Son muchos los que ahora se suman a la cáfila de críticos del mercado sin cortapisas. El error, además de la avaricia de unos cuantos, habría estado en la ausencia de instituciones de control. Ésta es la función que tenía tradicionalmente el Estado en la economía y que tanto asustaba a Hayek. Quien domina los medios –el dinero-, domina los fines, venía a resumir el austriaco. Quien decide cuánto se paga y qué actividad se ha de realizar, termina por dominar la vida entera. Esto es el totalitarismo.

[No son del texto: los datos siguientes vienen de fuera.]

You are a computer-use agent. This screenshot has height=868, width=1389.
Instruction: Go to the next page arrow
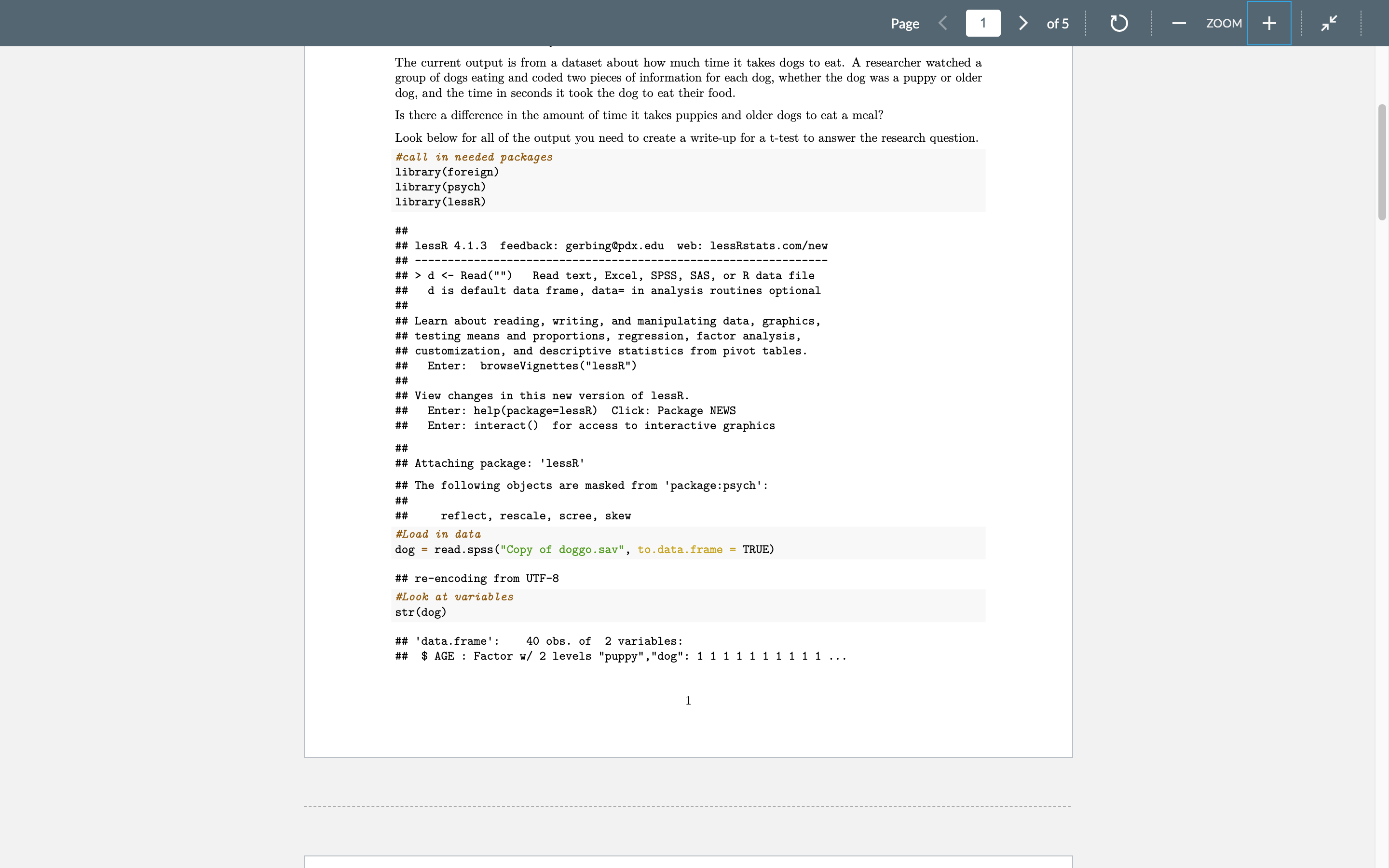(1023, 23)
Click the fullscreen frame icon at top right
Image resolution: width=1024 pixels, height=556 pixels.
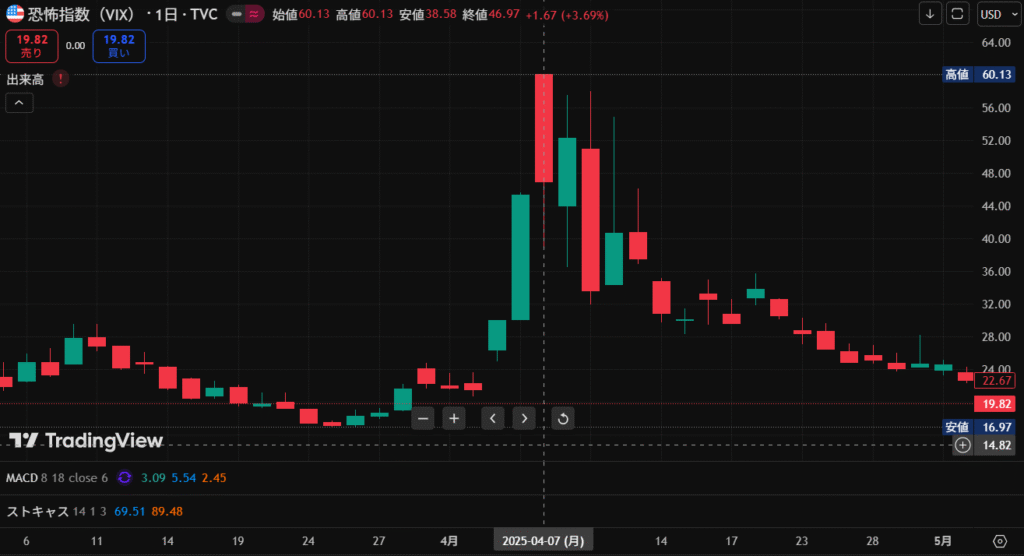point(958,14)
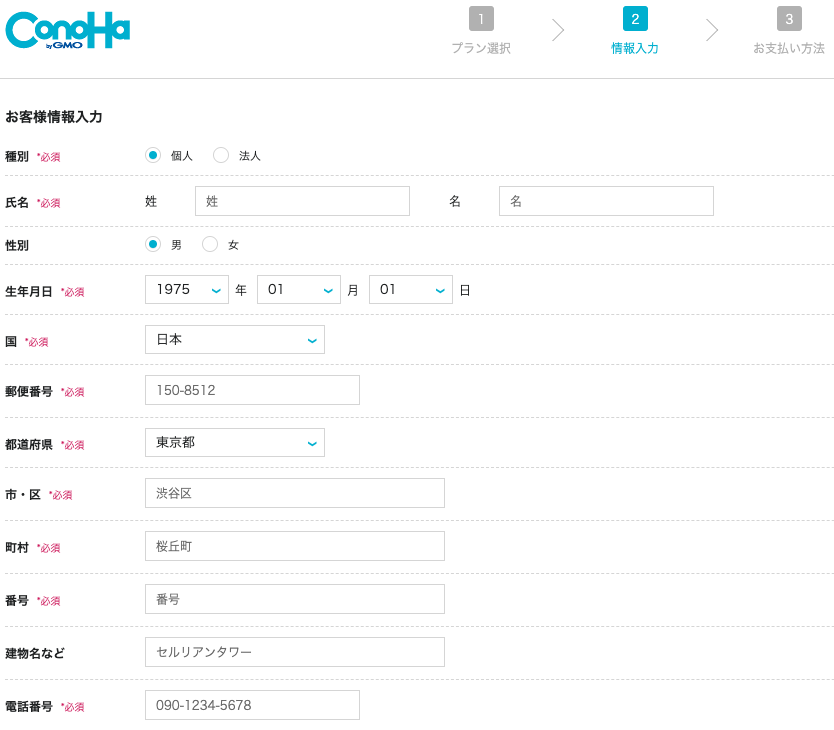The image size is (834, 730).
Task: Open the birth day dropdown
Action: pyautogui.click(x=411, y=290)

Las soluciones de emergencia hay que tomarlas como tales. Parece que no estamos sino pagando los desmanes de una ecuación peligrosa: ambición más falta de control. Bien mirado, ambos factores vienen a ser uno. Vayamos por pasos. Para obtener beneficios, hay que arriesgar. Cuanto más se arriesga, más se gana, especialmente si tu sueldo depende de que obtengas mayores beneficios para la empresa, el banco o lo que fuera. Limitar estos desmanes no parece difícil ni tiene por qué coartar la libertad. Es cuestión de sentido común. Pero la gestión pública, que es el meollo del asunto, tiende a ser ineficiente. Y lo es precisamente por ser pública. ¿Acaso tratamos igual lo que es sólo nuestro y lo que es de todos (y de nadie a la vez)? Analicemos nuestra propia conducta y veremos por qué hay que tener tanto cuidado con la solución que se está proponiendo. ¡Ojo, que somos como somos!